It is possible for parents to share one type of custody and not the other.
In a joint custody situation, each of the parties is required to provide advance notice to the other regarding these decisions so as to facilitate co-parenting communication, cooperation, and mediation if necessary.
Sole custody is the condition under which one party has sole authority to make these decisions.
This designation to one parent is often done if the parents have difficulty communicating, have different beliefs governing an issue, or if one parent is a significant distance from the other.
If both parents share custody does anyone pay child support?
The child support order, and whether one should be issued, depends on the actual parenting time schedule and each parent’s income.
Can a parent refuse to allow visitation if child support is not paid?
No. Failure to pay child support is not a basis for denying another parent their parenting time.
When will child custody be decided?
The custody and parenting time order will be finalized either when the parties reach an agreement or following a trial. In the interim, temporary custody and parenting time can be decided between the parties or by the court in a temporary order.
What if we cannot agree on a custody arrangement?
When parents cannot come to an agreement on custody and placement, the court will likely first encourage the parties to attend mediation. If mediation is unsuccessful, he court may also require a custody study or other evaluations to be completed for the court’s review in making a determination.
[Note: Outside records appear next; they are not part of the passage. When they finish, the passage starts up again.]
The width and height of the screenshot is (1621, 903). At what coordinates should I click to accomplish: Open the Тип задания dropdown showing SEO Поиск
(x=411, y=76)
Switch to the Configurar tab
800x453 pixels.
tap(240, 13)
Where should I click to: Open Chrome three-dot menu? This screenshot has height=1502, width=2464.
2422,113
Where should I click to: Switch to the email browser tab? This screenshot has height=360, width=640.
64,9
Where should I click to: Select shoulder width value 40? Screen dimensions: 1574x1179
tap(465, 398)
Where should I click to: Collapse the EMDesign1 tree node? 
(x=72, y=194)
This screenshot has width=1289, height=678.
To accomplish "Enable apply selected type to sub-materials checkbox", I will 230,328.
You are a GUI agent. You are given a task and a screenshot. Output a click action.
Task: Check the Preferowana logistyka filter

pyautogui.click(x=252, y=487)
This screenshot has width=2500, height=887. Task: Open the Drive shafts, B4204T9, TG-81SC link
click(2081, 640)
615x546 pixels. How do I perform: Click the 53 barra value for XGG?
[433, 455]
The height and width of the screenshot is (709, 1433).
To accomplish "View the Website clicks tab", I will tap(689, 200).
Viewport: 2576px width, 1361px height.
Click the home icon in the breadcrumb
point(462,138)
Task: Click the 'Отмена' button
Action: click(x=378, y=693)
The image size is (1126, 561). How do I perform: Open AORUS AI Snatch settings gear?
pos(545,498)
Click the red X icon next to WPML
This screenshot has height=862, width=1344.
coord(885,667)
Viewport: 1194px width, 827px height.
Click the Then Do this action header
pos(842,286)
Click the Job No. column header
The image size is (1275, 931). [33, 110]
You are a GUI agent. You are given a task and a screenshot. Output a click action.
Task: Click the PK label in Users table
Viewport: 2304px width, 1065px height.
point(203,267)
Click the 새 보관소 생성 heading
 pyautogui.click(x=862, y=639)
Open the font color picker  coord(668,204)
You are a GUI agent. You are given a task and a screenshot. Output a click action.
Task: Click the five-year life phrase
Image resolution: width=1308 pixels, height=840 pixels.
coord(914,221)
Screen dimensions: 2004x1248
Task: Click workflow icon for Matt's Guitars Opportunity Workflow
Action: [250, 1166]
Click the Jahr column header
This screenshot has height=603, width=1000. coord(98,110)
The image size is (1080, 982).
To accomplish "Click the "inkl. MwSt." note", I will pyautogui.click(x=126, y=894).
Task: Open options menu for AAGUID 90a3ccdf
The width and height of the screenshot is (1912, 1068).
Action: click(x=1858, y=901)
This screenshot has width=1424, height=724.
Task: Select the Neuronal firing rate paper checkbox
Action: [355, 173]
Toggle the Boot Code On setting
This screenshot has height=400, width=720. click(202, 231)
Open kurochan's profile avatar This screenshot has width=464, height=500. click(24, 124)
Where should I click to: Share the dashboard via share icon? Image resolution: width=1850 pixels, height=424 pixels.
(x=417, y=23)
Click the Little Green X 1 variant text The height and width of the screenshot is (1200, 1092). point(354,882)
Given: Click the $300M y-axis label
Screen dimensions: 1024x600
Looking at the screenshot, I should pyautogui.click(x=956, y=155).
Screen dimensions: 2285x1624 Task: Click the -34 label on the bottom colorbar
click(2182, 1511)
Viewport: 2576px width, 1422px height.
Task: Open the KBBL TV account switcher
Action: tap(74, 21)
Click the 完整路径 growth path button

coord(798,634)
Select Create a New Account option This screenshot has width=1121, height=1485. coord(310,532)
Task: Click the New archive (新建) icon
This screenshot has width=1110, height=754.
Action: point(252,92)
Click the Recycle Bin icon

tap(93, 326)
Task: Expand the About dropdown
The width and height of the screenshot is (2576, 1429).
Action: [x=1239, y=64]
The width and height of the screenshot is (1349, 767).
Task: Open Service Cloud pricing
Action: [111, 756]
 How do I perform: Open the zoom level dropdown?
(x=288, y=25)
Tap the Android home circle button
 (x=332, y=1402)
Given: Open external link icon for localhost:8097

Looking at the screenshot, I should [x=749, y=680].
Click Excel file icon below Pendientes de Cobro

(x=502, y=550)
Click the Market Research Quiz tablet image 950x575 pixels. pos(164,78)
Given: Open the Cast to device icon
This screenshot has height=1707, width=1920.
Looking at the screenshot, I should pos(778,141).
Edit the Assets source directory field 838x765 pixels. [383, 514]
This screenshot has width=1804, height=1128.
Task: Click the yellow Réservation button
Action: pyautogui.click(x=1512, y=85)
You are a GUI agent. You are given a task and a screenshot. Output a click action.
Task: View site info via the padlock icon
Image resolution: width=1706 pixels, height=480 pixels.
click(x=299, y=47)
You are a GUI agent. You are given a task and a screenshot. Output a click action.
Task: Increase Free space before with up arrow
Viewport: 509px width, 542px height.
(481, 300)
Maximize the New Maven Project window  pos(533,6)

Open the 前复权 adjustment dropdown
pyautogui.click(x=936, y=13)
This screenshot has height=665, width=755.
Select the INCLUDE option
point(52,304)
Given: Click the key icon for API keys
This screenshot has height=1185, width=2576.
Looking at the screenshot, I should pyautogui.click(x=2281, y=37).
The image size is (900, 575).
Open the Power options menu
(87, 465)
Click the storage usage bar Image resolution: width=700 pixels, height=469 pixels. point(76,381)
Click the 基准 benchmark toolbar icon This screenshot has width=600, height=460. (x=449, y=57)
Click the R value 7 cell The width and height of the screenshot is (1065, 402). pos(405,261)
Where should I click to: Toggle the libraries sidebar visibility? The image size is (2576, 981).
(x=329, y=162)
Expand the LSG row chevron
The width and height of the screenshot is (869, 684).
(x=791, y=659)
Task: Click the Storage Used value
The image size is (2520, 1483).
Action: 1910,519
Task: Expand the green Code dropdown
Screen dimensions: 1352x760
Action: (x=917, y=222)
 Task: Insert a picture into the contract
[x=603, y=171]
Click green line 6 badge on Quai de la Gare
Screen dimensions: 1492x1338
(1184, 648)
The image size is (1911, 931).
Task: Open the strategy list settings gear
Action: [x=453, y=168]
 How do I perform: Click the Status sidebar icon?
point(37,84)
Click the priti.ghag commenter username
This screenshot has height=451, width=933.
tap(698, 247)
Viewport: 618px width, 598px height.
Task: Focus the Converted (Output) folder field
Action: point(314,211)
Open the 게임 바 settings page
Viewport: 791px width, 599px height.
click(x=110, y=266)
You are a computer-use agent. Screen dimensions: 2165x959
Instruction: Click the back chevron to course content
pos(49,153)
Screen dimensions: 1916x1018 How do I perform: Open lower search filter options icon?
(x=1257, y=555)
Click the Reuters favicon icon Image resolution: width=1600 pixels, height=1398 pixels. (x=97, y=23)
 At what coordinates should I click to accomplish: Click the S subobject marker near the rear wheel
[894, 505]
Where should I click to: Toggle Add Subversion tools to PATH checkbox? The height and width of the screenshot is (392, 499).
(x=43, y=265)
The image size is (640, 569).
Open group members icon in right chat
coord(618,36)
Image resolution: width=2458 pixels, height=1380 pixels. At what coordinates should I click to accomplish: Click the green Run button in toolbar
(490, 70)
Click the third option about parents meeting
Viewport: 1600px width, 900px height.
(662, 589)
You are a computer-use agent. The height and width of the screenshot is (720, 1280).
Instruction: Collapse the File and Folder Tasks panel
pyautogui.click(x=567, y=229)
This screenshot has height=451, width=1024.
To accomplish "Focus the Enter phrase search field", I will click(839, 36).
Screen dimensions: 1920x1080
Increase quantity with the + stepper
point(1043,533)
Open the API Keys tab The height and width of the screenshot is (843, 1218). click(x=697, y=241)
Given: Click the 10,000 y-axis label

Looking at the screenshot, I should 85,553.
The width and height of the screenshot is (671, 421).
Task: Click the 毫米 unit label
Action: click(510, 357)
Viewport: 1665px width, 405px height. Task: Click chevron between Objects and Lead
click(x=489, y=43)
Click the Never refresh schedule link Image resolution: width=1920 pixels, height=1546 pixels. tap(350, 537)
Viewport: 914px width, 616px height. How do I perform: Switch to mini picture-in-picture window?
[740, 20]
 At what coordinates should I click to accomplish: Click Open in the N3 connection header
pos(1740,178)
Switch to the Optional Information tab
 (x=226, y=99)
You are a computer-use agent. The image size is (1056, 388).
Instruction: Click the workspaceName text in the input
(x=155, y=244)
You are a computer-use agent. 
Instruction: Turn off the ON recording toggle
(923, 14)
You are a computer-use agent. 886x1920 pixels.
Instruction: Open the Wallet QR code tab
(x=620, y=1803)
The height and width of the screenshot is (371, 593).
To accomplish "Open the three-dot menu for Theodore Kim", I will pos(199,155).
Can a judge order supervised visitation or no visitation?
A court can order supervised parenting time if a reason for the supervision is found by the court, which is usually to alleviate a safety concern about the children. The supervised parenting time can be supervised by a mutually agreeable person or at a facility.
Do courts favor the mother over the father?
By statute, the court may not prefer one parent or potential custodian over the other on the basis of sex or race of the parent or potential custodian.
In practice, parents may have perceived a preference based on the roles that each parent has assumed. For example, if the court is determining a parenting time schedule for a young infant and the mother is breast-feeding the child, that role will be a large factor for the court to consider.
What should I know before a custody trial?
Each custody trial is very different, and many steps must be completed prior to a trial. These steps may include mediation, and a custody evaluation. You should know what your burden of proof is and how you are going to meet that burden in an appropriate and effective manner.
Can I collect my own evidence to use if my custody case goes to court?
Evidence will need to be presented at trial or at motion hearings. Some of this evidence may be collected by the custody evaluator, depending on what is involved in your case. However, you should not rely on other individuals to present evidence.
In terms of gathering evidence, you have the right to gather evidence through formal and informal discovery. Discovery should be conducted appropriately to gather the necessary information.
What is the Parental Kidnapping Prevention Act?
The Parental Kidnapping Prevention Act is a federal law that requires every state to enforce any child custody determination made in another state. It also prohibits a state from modifying any child custody determination unless it has jurisdiction and the state that issued the previous order no longer has jurisdiction.